The principles of plate presentation now go far beyond the basic rule of meat between 3pm and 9 o’clock and carbs between 9am and 12pm. There is a whole range of tricks that help build the perfect dish. George Rouse, Executive Chef and owner of George’s Kitchen, knows how important it is for a dish to look as good as it tastes. Here are his tips to help you plate like a pro and ensure your dishes look like works of art.
The primary item of the dish should be the focal point on the plate. This is usually the protein element, such as meat, fish or poultry, however it can be any part of the dish that you wish to highlight. It needs to stand out to catch the consumer’s eyes and draw them in. I usually place the meat in the centre as it showcases my culinary skills and that you want that to be seen. You can then build the rest of the dish around it to enhance the focal point.
Style it out
There are many different styles and designs you can follow, but it’s important to stick to what works best for you and your dishes. You also need to consider who your audience are and what they would want from a dish. For example, for boutique fine dining, simplicity is usually the most effected. I always find it’s much like fashion or writing, plate presentation is personal and objective, every chef has their own style and ways they like their dishes to look.
Creativity is key
If you over think the presentation too much, you’ll never get it right. It’s best to stand back from the dish and look at it from different angles. Sometimes I like to disengage my brain from the task and freehand, this is when I’m most creative. Disconnecting usually leads to new styles and concepts that you would have never thought to put in place otherwise.

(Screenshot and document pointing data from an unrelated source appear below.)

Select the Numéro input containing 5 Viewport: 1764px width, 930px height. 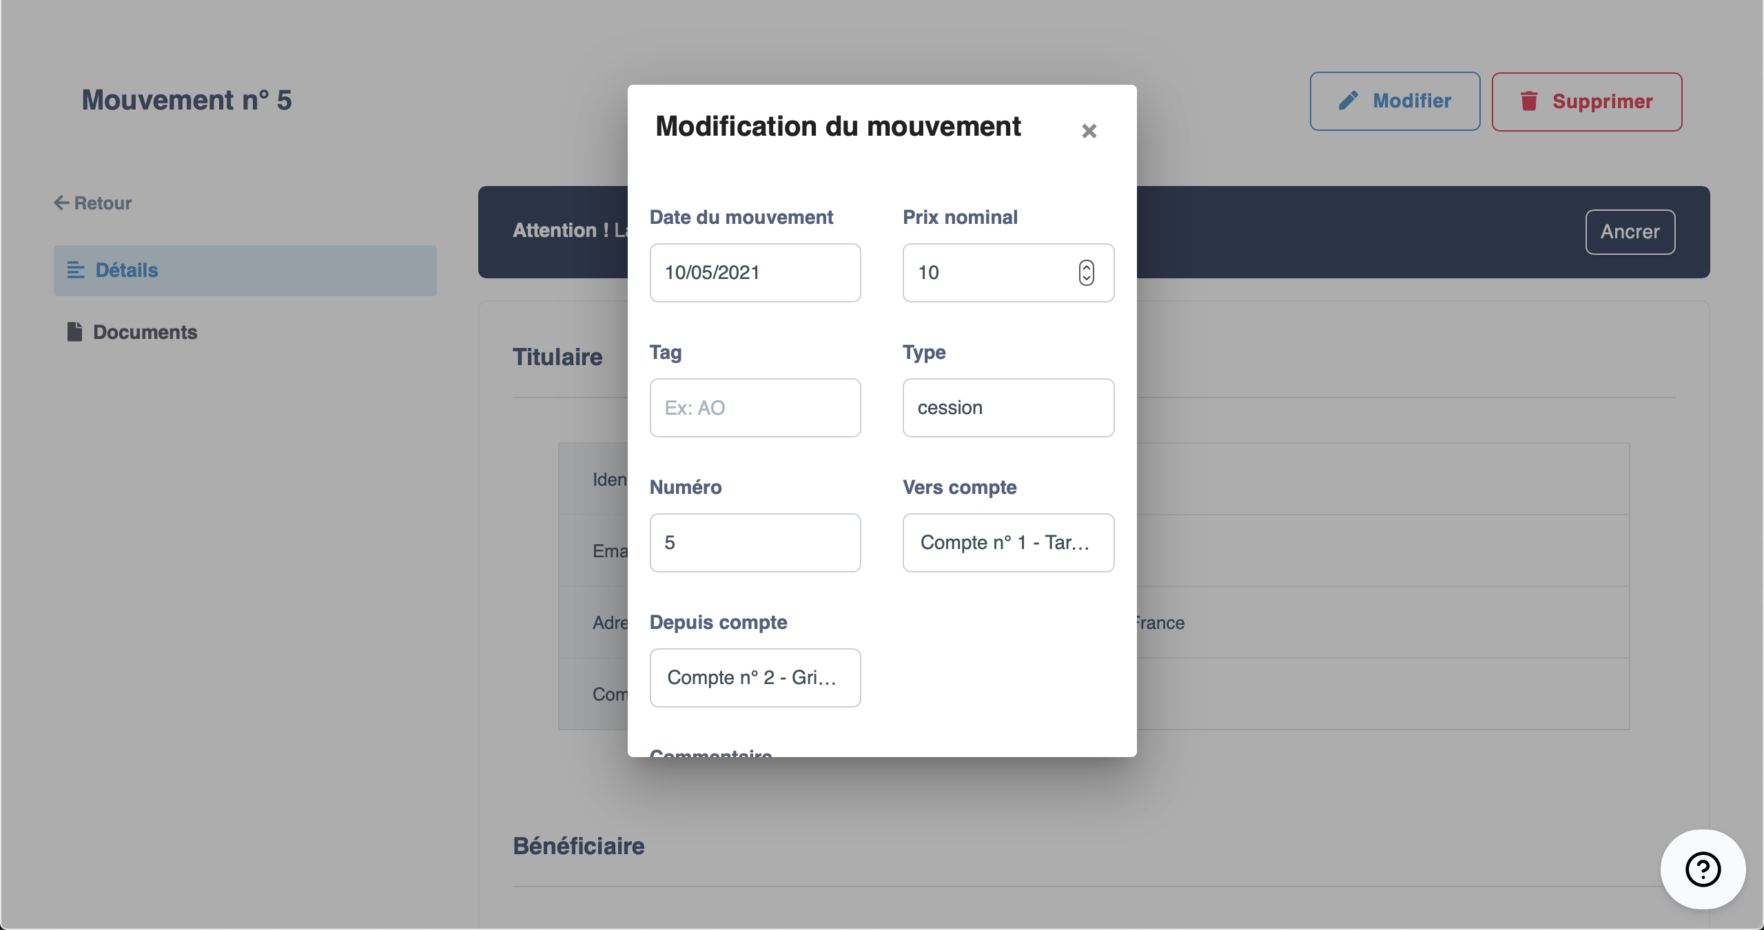[755, 542]
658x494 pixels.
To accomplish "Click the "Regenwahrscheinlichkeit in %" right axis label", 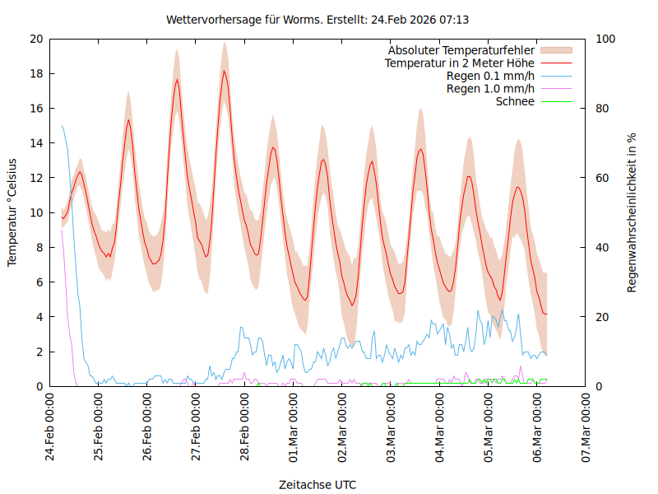I will coord(633,212).
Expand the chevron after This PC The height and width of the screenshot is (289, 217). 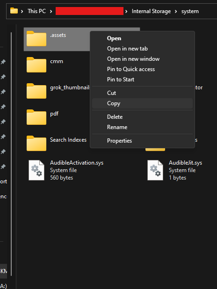click(x=51, y=11)
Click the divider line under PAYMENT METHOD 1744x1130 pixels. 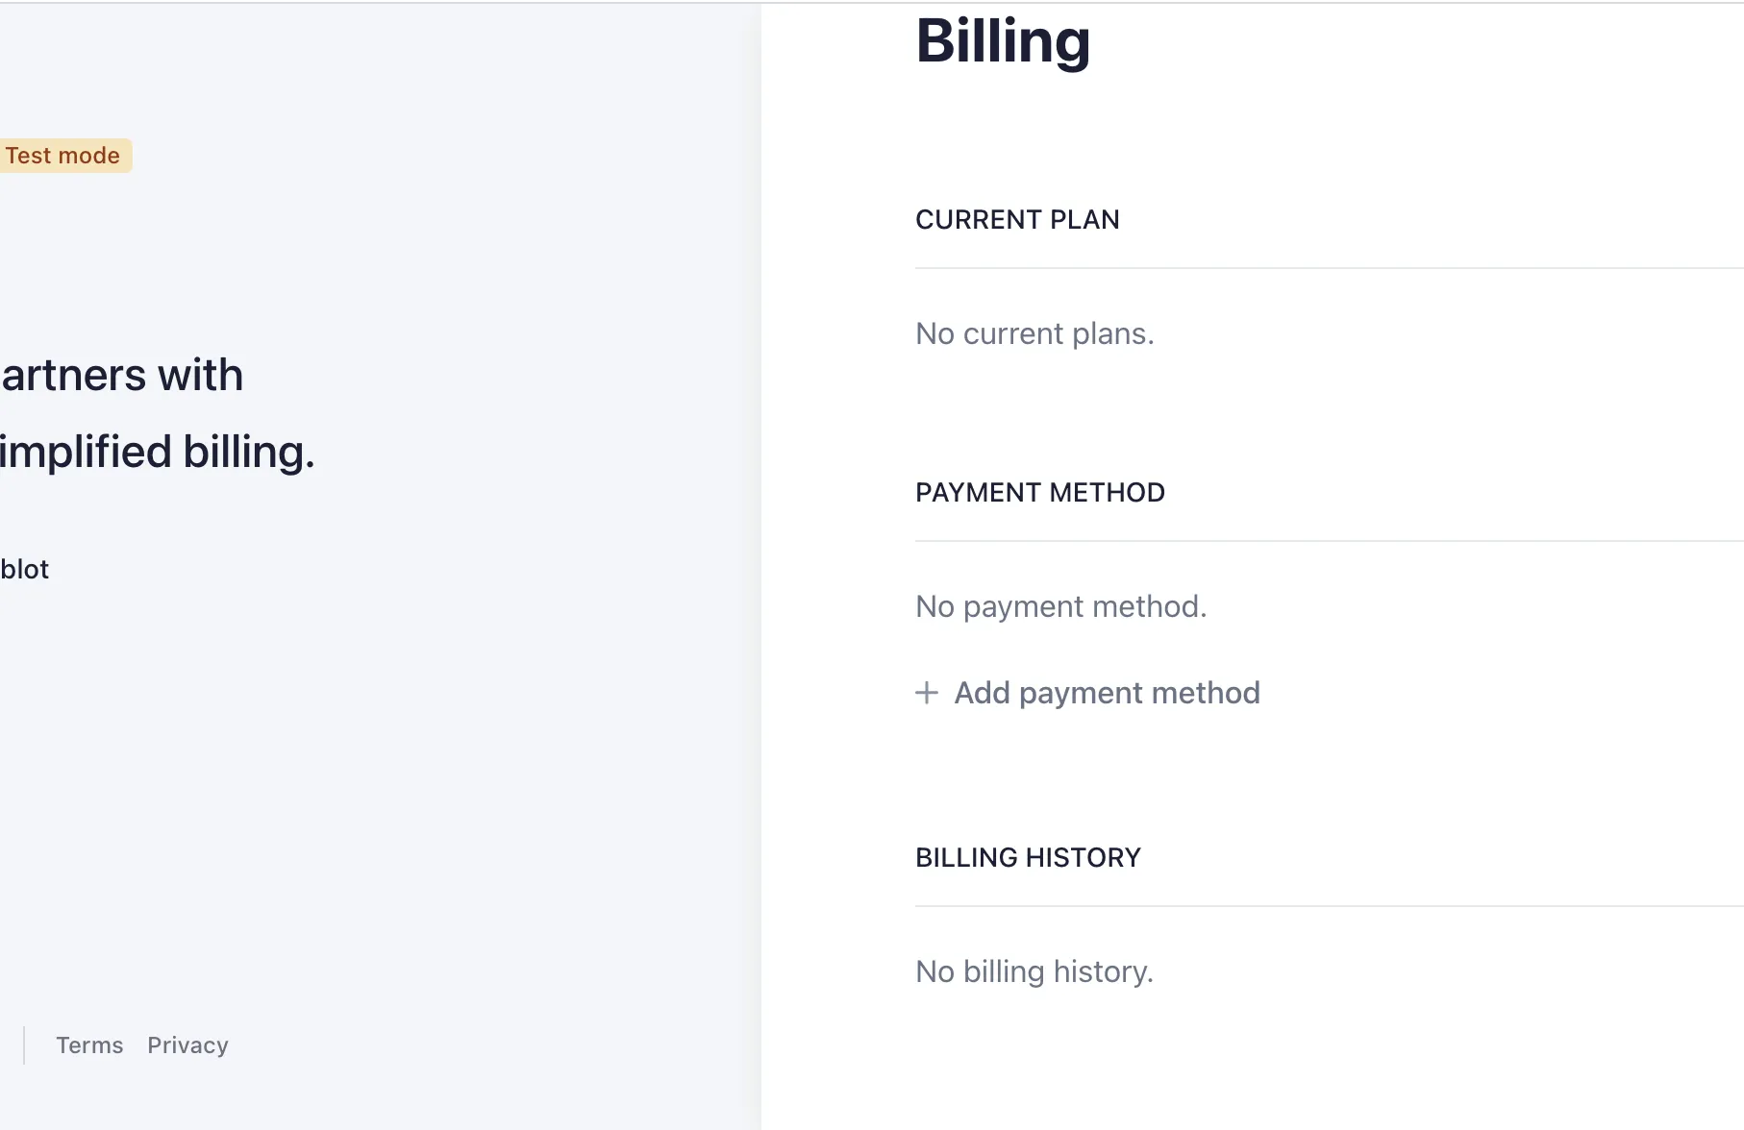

Adding different textures to dishes makes them come to life, for example adding a crunchy salad to compliment tender meat. Layering ingredients also adds new dimensions. I use what I like to call the pizza effect, by dotting items around the plate that slightly overlap, rather than all being on top of each other.
Make it pop
The easiest way to make your dish look good is through colour. Bright foods add accents throughout the dish, which can be achieved with greens such as peas or pinks such as beetroot. Flowers are a great way of creatively adding natural colour that you can’t get with food. At George’s Kitchen I always use wild pansies and nasturtium as they are both edible blooms. You can also play around with contrasting colours, such as dark foods against a white plate, which make the dish pop.
Practice makes perfect
There are so many ways of making your dish look great, so it’s never going to be perfect the first time around. I always practice re-working dishes to find what works best. It’s also good to remember that certain foods can be very difficult to work with. Drizzling sauce for example, will never go the exact way you want it to, so it’s important that you just embrace it.